People in the news

Rowling hints at ending

London – Don’t cry, but two “Harry Potter” characters are going to die, says author J.K. Rowling.

Rowling says in a Britain television interview that she wrote the final chapter for the final book years ago. She thinks it was back in 1990, before she even had a publisher for the first one. The chapter includes the death of two characters, though she does admit making a change to give the third character a reprieve. She won’t say whether the wizard boy is at risk.

“I have never been tempted to kill him off before the final because I’ve always planned seven books, and I want to finish on seven books,” Rowling said Monday.

“I can completely understand, however, the mentality of an author who thinks, ‘Well, I’m gonna kill them off because that means there can be no non-author-written sequels. So it will end with me, and after I’m dead and gone they won’t be able to bring back the character’.”

Rowling declined to commit herself about Harry, saying she doesn’t want to receive hate mail.

A scolding for Boy George

New York – Boy George, the former Culture Club singer, got a scolding from a judge for not complying with the terms of his sentence on a drug charge.

“I’m not going to give you another chance,” Criminal Court Judge Anthony Ferrara warned Monday. The singer, whose real name is George O’Dowd, didn’t do the community service required by a plea deal.

O’Dowd pleaded guilty in March to third-degree false reporting of an incident. The charge followed his false report of a burglary at his Lower Manhattan apartment where police said they found cocaine.

Under his plea deal, O’Dowd was to enter a drug program in England and do five days of community service in Manhattan.
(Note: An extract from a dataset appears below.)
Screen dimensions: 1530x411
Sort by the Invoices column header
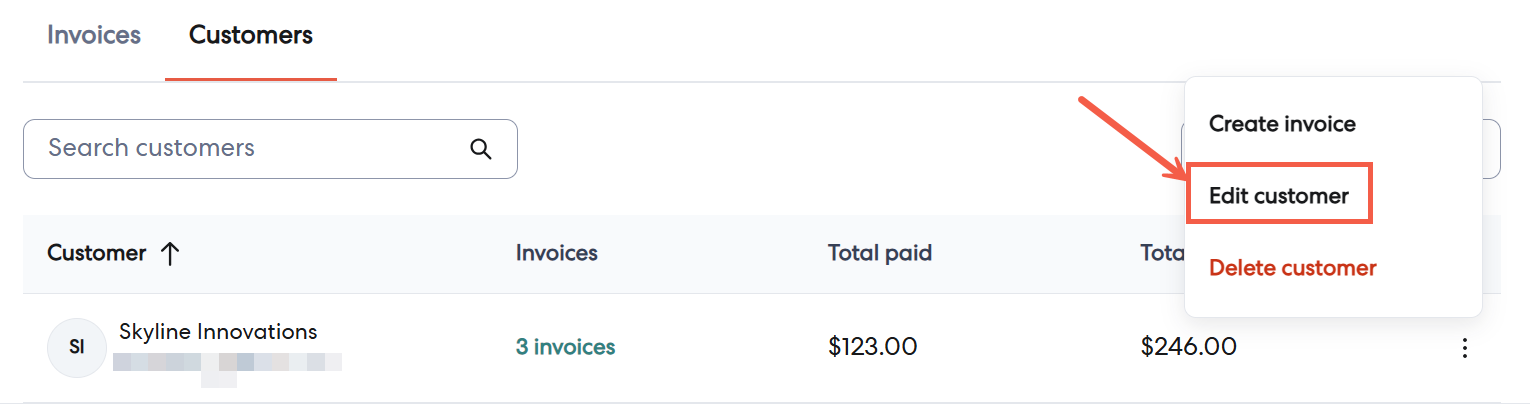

He was also ordered to pay a fine of about $1,000 and to avoid arrest for the next six months.

But O’Dowd didn’t do the community service. The judge gave O’Dowd until Aug. 28 to complete it.

His lawyer, Louis Freeman, said O’Dowd always intended to comply with all the terms of his conditional discharge, but had proposed working with an HIV/AIDS charity while he was in an outpatient drug-treatment program.

The judge rejected that proposal.

“He’ll probably be raking leaves in Central Park, or something like that,” Freeman said of O’Dowd, who was referred to the Sanitation Department for possible assignment.

When O’Dowd left the assignment office, he quipped, “I’m going to be teaching basketball in Harlem.”

Superman goes back to Iowa

West Des Moines, Iowa – Superman’s parents say Brandon Routh is still the kind and earnest son they raised in Norwalk. That may be true, but things are changing for the star of “Superman Returns.”

Back in Iowa for a special premiere of his new movie, Routh was greeted by dozens of fans as he walked the red carpet outside Jordan Creek Town Center in West Des Moines on Sunday. It was quite a change from the relative anonymity of growing up in a sleepy town like Norwalk.

“Having people at the airport, wanting autographs or taking photos of me getting out of a car – it’s definitely different,” the 26-year-old actor said.

The screening was delayed more than 40 minutes as Routh worked the crowd outside the theater, posing for pictures, signing autographs and talking to members of the media.

“Superman Returns,” also starring Kate Bosworth and Kevin Spacey, opens in theaters Wednesday.

Now Bogie has a place

New York – The Upper West Side brownstone where Humphrey Bogart grew up has long ago been turned into public housing. But the block, like Paris, will always be his.

Scores of fans stood in the drizzle this weekend as the city unveiled a plaque renaming the short stretch in front of 245 W. 103rd St. as Humphrey Bogart Place.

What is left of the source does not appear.